Обрызгать там кого-либо не опасался — нахальный спаниель-хранитель, который за период стычек с Орденом Бессмертия всю гетманскую ауру ушами вымел, вылизал чакры и блуждающие нервы перегрыз, не появлялся больше месяца, со скорбной годовщины Мирового Катаклизма.
— Аллё, поаккуратнее! — вдруг тявкнул кто-то в гетманской душе.
Несовершеннолетний дух, — обрадовался Александр. Очень вовремя!
— Привет, ушастая скотинка! Где ты пропадал?
— В отпуске был, гы-гы! На лыжах катался, гы-гы-гы, в Арабских Эмиратах... Здорово, человечинка! Себя не забывал, пока меня не было?
— Такого разве забудешь? Ты же всех лопоухих сучек за собой увёл!
— Гляди-ка, начинаешь соображать! Так, чего доброго, станешь когда-нибудь нормальным кобе... ладно, не об этом. Как жив-здоров? Как семья?
— Будто не знаешь! — горько усмехнулся гетман.
— Да уж знаю...
— И что бы ты сказал на эту тему, разговорчивый ты мой?
— А что тут скажешь? — буркнул пёс. — Надеяться вы, люди, умеете, вот и надейся на лучшее. Потом расскажешь, как это — 'надеяться'... Дерзай, полкан, раз уж собрался в дальний путь! Дорогу осилит идущий.
— Она хоть верная? — напрягся гетман.
— Почём я знаю? В конце любой дороги есть что найти и что потерять...
— А без понтов своих ты выражаться не умеешь?
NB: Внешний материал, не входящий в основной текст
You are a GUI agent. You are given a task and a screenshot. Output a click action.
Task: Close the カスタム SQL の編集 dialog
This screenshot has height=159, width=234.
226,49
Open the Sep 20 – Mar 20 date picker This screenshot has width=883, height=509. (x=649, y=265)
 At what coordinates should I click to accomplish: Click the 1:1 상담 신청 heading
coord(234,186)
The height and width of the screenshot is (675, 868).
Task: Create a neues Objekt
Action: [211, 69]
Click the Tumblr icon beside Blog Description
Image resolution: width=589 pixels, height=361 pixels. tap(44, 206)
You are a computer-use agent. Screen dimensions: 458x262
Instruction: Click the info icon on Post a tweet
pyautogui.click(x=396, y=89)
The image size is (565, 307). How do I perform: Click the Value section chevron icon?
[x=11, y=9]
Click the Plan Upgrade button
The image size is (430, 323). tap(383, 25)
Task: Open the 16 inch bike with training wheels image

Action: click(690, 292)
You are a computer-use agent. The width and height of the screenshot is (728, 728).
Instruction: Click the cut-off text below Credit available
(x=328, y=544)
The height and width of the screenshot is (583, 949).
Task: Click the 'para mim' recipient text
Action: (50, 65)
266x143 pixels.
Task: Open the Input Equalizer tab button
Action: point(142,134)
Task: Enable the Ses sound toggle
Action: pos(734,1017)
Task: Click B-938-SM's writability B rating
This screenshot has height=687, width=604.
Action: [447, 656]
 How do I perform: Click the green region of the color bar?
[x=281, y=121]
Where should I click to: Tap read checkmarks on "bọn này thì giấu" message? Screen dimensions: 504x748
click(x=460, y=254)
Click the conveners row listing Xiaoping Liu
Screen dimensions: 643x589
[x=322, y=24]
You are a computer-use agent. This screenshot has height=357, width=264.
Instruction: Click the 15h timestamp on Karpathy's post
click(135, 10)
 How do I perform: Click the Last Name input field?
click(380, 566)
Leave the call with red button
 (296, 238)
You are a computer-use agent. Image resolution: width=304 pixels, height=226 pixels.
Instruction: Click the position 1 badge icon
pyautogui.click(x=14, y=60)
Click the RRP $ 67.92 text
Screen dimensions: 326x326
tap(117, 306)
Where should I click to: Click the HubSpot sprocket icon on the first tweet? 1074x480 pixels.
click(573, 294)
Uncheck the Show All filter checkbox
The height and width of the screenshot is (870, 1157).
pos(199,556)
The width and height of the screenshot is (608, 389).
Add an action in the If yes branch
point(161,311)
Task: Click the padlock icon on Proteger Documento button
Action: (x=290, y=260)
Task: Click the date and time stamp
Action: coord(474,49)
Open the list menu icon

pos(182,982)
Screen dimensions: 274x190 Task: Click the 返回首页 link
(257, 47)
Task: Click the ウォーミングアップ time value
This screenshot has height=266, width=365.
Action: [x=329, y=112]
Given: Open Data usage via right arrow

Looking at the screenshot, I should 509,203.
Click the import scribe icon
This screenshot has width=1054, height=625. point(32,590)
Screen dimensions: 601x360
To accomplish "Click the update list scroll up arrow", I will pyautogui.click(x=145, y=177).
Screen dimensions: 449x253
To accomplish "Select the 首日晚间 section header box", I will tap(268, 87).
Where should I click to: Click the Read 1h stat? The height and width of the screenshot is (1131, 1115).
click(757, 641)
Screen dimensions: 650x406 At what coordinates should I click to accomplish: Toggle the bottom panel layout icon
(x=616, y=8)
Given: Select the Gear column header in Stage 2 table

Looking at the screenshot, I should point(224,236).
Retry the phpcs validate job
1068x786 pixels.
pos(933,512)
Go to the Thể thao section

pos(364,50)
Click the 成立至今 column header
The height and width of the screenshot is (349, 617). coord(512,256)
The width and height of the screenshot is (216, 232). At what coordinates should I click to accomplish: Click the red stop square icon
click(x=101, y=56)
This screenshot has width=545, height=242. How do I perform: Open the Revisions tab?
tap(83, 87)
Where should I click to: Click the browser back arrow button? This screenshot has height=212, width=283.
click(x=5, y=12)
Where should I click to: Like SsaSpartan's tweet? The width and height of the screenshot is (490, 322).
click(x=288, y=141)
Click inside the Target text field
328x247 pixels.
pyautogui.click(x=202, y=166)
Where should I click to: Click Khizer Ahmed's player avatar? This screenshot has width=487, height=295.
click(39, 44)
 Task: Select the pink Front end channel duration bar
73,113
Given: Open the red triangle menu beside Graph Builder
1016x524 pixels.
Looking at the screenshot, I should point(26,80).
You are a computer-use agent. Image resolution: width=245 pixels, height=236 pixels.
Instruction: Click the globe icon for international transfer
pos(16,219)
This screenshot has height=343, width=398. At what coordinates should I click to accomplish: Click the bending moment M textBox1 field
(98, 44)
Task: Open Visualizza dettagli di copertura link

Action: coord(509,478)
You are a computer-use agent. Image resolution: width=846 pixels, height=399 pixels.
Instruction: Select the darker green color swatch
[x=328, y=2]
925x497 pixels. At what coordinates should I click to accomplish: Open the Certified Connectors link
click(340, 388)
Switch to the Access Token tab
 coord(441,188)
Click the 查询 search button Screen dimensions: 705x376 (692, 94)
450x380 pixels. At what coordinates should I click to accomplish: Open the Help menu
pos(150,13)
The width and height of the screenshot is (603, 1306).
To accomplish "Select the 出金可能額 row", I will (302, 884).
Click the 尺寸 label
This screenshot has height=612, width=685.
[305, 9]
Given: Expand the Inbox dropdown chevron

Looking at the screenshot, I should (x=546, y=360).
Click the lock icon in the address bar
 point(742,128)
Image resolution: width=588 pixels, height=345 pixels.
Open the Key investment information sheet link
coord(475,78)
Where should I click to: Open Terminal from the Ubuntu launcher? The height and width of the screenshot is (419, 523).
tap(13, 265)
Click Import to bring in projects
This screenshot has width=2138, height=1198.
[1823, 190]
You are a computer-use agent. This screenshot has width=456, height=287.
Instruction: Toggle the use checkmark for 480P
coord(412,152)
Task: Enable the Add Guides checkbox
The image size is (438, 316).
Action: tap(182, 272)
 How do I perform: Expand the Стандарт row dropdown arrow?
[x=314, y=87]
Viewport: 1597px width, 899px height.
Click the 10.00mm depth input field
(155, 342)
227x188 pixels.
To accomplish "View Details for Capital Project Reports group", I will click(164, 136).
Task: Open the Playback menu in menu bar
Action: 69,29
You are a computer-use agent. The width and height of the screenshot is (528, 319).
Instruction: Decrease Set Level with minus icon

Просто скажи, да или нет!
— Умный ты больно, Человечина Разумный! Привык всё надвое делить... Забыл уже, что Будущего нет? Я ведь говорил тебе! Будто горох о стену, ей-Хозяину!.. Самая распрекрасная дорога может привести куда угодно, даже к смерти, а жалкая тропа — к спасению. Иди! Собьёшься — подскажу. Пока могу... Пока, полканчик, мне пора!
У Александра сразу полегчало на душе — ангел-хранитель, разумеется, нахален беспредельно, однако не умеет врать. Как человек. Как человек, который врать как раз таки умеет беспредельно...
— Спасибо, сучий дух! — в сердцах воскликнул он. Конечно, про себя. Не про себя, конечно, не про духа сучьего, пусть даже в человеческом обличии... Тьфу, сам себя вконец запутал!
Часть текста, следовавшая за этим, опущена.